Add guidance to clarify Commons Clause representation
It should be made clear that CommonsClause-licensed software should not use the name of the license that it borrows its other terms from.
E.g. it's possible to create a "Commons Clause license based on conditions from the Apache License v2.0", but due to the fact that Commons Clause takes away the rights that an open source licensee would have, it's confusing and dishonest to use terms such as "Apache license with Commons Clause". Using the name of the Apache License also suggests that such software can be incorporated into Apache Software Foundation projects, which is decidedly not the case (only liberal-use open source is allowed) - see https://www.apache.org/legal/resolved.html
This is different from, e.g., "GPL with class path exception" or from "Affero GPL" and "Lesser GPL" reusing the GPL name because CommonsClause is designed to build a noncommercial-only shared source license by using terms from a permissive open source license, not adding to the rights of software users but taking away enough to cross category boundaries.
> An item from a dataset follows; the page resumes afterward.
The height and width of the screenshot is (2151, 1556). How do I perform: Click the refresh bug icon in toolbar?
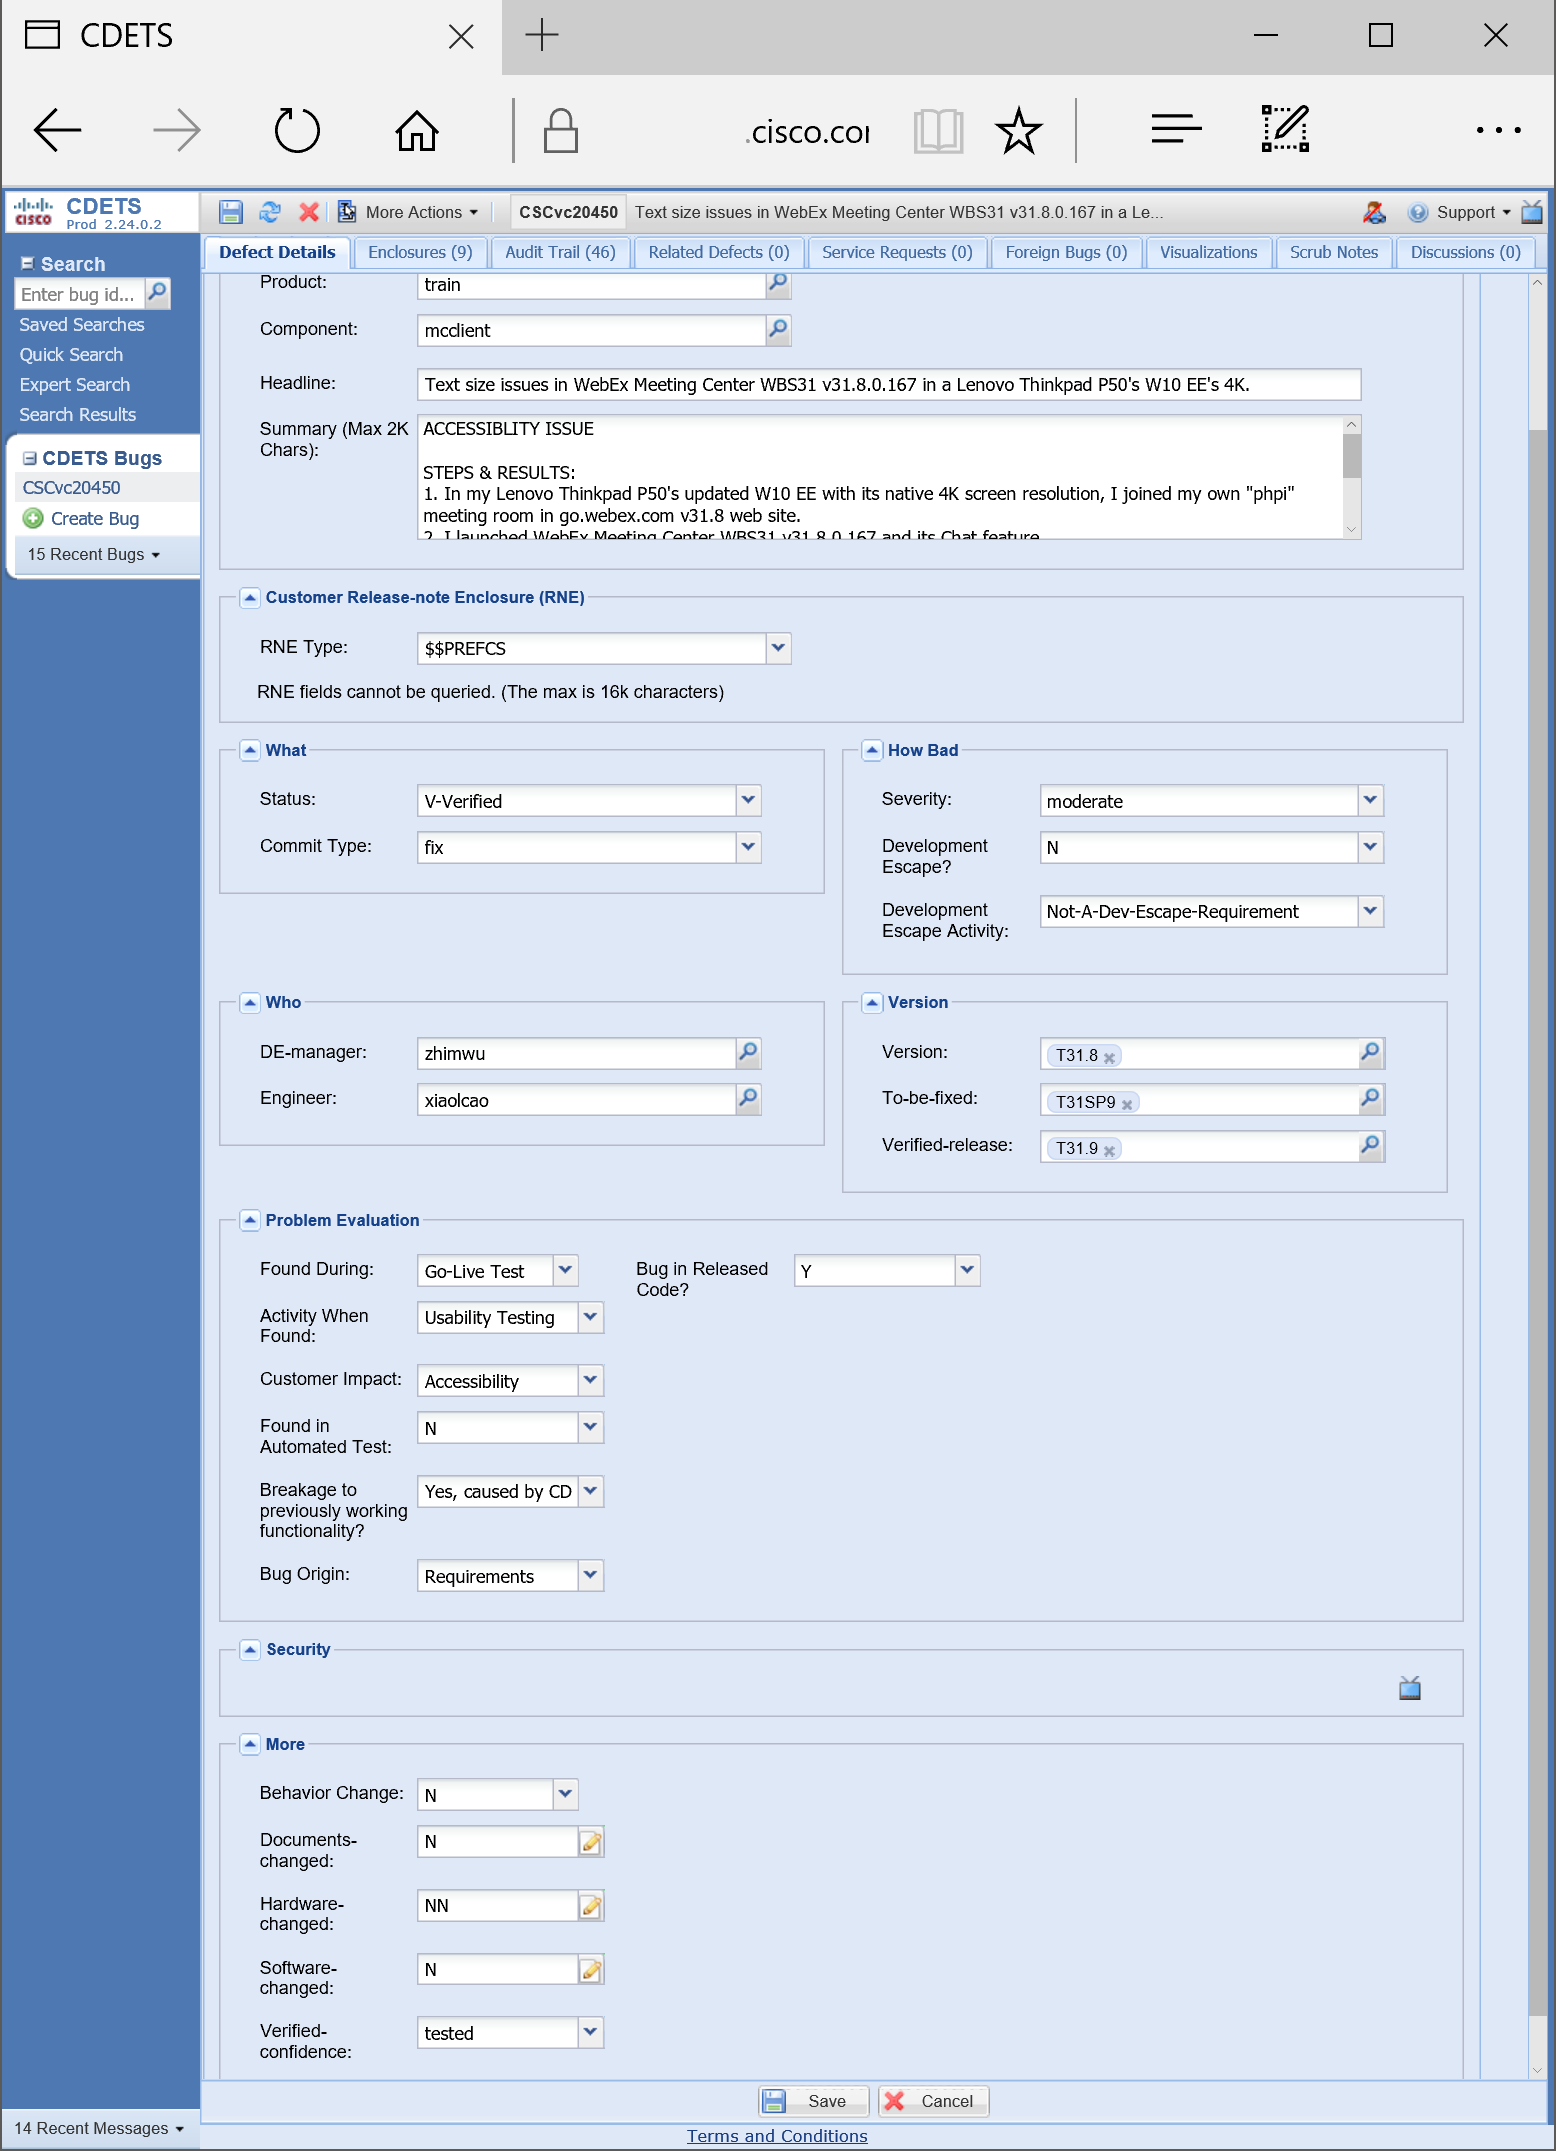pyautogui.click(x=270, y=212)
The main point is: shared-source licenses are a perfectly fine option for licensing software in general (just like CC-*-NC is a suitable alternative for non-software works), but the license should be presented as such and confusion with open source avoided.
Considering that the number of open source licenses that may inspire a CommonsClause license is relatively small, it may be most helpful to find specific names for them, e.g.
- CommonsClause with Patent Grant (based on terms from the Apache License)
Thanks @yv.
I like the idea having a standard guidance on how to represent how commons clause should be and I think your suggestion makes a lot of sense:
CommonsClause with Patent Grant (based on terms from the Apache License)
I think any effort to help people understand the distinction for users consuming CommonsClause software would be appreciated by everyone. I think our priority here is to state this is not open source and does not follow the OSD and is applied to take an OSS project OUT of an OSD licensing model.
Thanks @yv for stating this clearly. I agree that having clear guidance from FOSSA on use of this new license restriction, including ways to describe the license as a whole would solve a lot of headaches, both for users and license writers.
From my personal perspective, any new name is fine. Not using the name of the underlying (?*) license in any prominent way is super important, both to prevent confusion and to prevent existing license holders from having to expend effort to stop the use of their trademarks in confusing ways.
In particular, I expect the Apache Software Foundation will list any Commons Clause variants to be on the ASF's Category-X list, meaning that Commons Clause-licensed software cannot be included in any Apache® projects.
- "Underlying license" is not really a great description either, but I couldn't figure out a better word. From what I can tell, Commons Clause licensed software is provided under a new license that includes the text of Commons Clause along with (presumably) the whole text of an existing license. While the resulting physical words may merely be copying the two chunks of text together, from a usability standpoint, it really feels like the meaning of the entirety is a completely new thing; thus meaning having a completely new name would be best.